Круглая площадь перед главными воротами напоминала огромный котёл, в котором кипели эмоции, шум, запахи и краски. В её центре находился каменный постамент, на котором расположился алтарь Отцу и Матери. Их высеченные из дерева фигуры украшались во время празднеств, но сейчас к ногам двух главных и единственных божеств Меридиана княгиня Елена возложила венок из белоснежных цветов, как символ освобождения и победы. Затем помещица сделала несколько шагов к краю возвышения и поравнялась вместе князем Еферием и супругой генерала, Лизой, в чьих хрупких руках оказалась сосредоточена казна западных земель.

Крестьяне, собравшиеся чтобы поприветствовать вернувшихся победителей, представляли собой пёструю и шумную толпу. Мужчины в выгоревших холщовых рубахах и шерстяных штанах стояли вперемешку с женщинами в простых, но аккуратных платьях, украшенных лишь скромной вышивкой. У многих детей лицо было испачкано землёй, а волосы растрёпаны от бега и игр. Женщины, старики и оставшиеся мужчины расступались перед своими защитниками, образуя для них проход, и рукоплескали «Чёрному легиону», отдавая дань мужеству. К ногам солдат они бросали белоснежные венки, похожие на тот, что возложила на алтарь помещица. Но радость праздника омрачилась: в этот раз легион вернулся не в полном составе.

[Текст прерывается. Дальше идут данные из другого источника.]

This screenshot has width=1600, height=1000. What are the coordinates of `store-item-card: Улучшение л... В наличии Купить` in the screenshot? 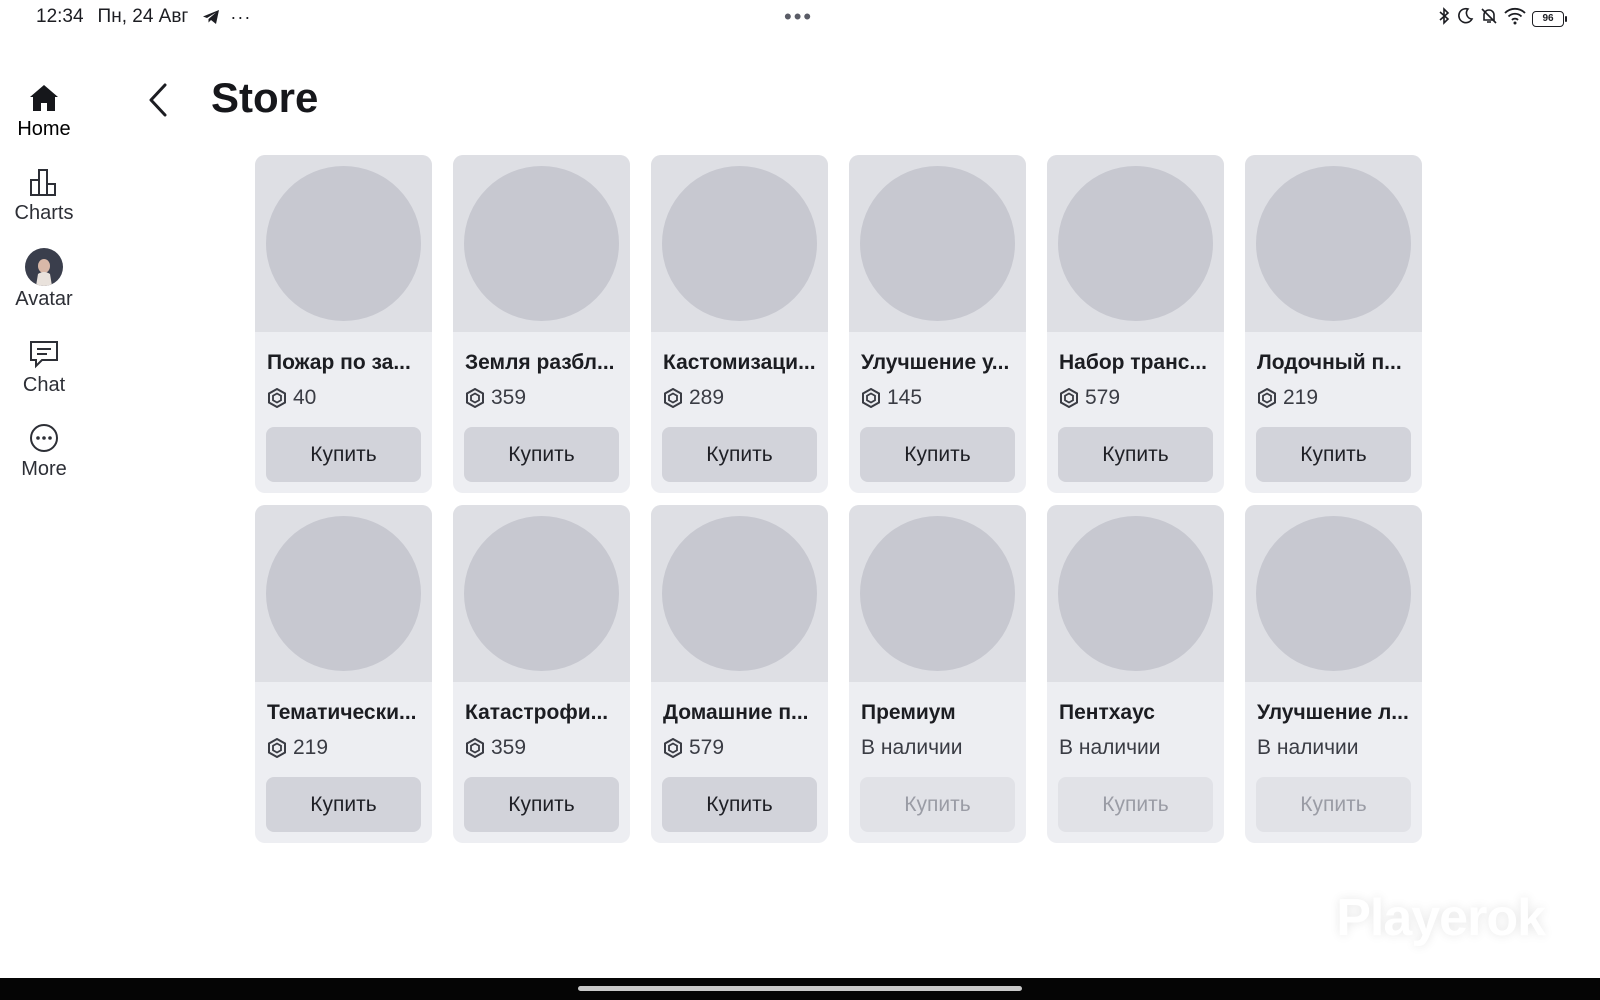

Князь спустился по ступеням и направился к спешившемуся генералу. Помещик, поравнявшись с воином, положил свою руку ему на плечо:

– Этот солнечный день воистину светлый. Из похода к северным границам вернулись наши солдаты, мужественно защитив от неприятеля Западные земли. Да будет этот день объявлен днем радости! Жертвы солдат не напрасны, поэтому не тужите о почивших! Ведь благодаря генералу Хейдралу и его «Черному легиону» мы с вами находимся под защитой, друзья!

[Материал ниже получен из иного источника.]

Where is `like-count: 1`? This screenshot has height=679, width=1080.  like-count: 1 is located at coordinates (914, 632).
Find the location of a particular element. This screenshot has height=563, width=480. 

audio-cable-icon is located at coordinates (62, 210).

На площади наступила напряжённая тишина. Одна из крестьянок кинула резкий и гневный взгляд в сторону Владыки. Речь князя была полной витиеватых оборотов и патетических восклицаний, но в ней отсутствовала душевность, способная тронуть простых людей. Елена едва заметно скривила губы в усмешке, подмечая это. Закатывать глаза она намеревалась после того, как отвернётся в сторону, чтобы никто из придворных не увидел этого. Его Высочество никогда не блистал в искусстве красноречия, особенно когда дело касалось обращений к простому народу. И всё же, спустя несколько мгновений, толпа одобрительно закричала, подняв руки к солнцу, празднуя победу. Но хозяйка Запада ясно понимала, что эти возгласы предназначались вовсе не князю, а стоявшему рядом с ним Хейдралу, чья фигура вызывала у народа подлинный восторг.

Генерал слегка прищурился, осматривая своего Владыку, и едва заметно улыбнулся уголком губ. Этот жест, казавшийся многим дружелюбным, для княгини был слишком знаком: маска одобрения, которую Хейдрал надевал всякий раз, когда не хотел выдать истинное чувство пренебрежения и разочарования. Лишь глаза цвета бескрайней водной глади выдавали внутренние переживания. Его светлое лицо – с острыми чертами, напоминавшими лезвие клинка, – сохраняло невозмутимость, хотя на коже ещё виднелись следы запёкшейся крови. Но на нём не было ни единой царапины.

Елена не могла не восхищаться генералом. Как только меч попадал в его руку, он становился непобедимым. Неуязвимость и ярость военачальника были пугающими и очаровывающими одновременно. Однако, княгиня знала, что это был результат долгих лет упорного труда, начиная с тех времён, когда он, еще будучи сыном простого кузнеца, ковал себе первые клинки в сарае. Тогда-то его и заметила мать Елены, княгиня Рейна. Будучи помещицей, она успела сделать из простого мальчишки гордого молодого воина, проводя с ним время и тренируя. Елена ощутила странную горечь, вспоминая об этом. Именно Рейна увидела в нём будущего легионера и определила судьбу пылкого юноши, который еще тогда был готов броситься на врагов с наспех выкованным, незаточенным и неровным клинком.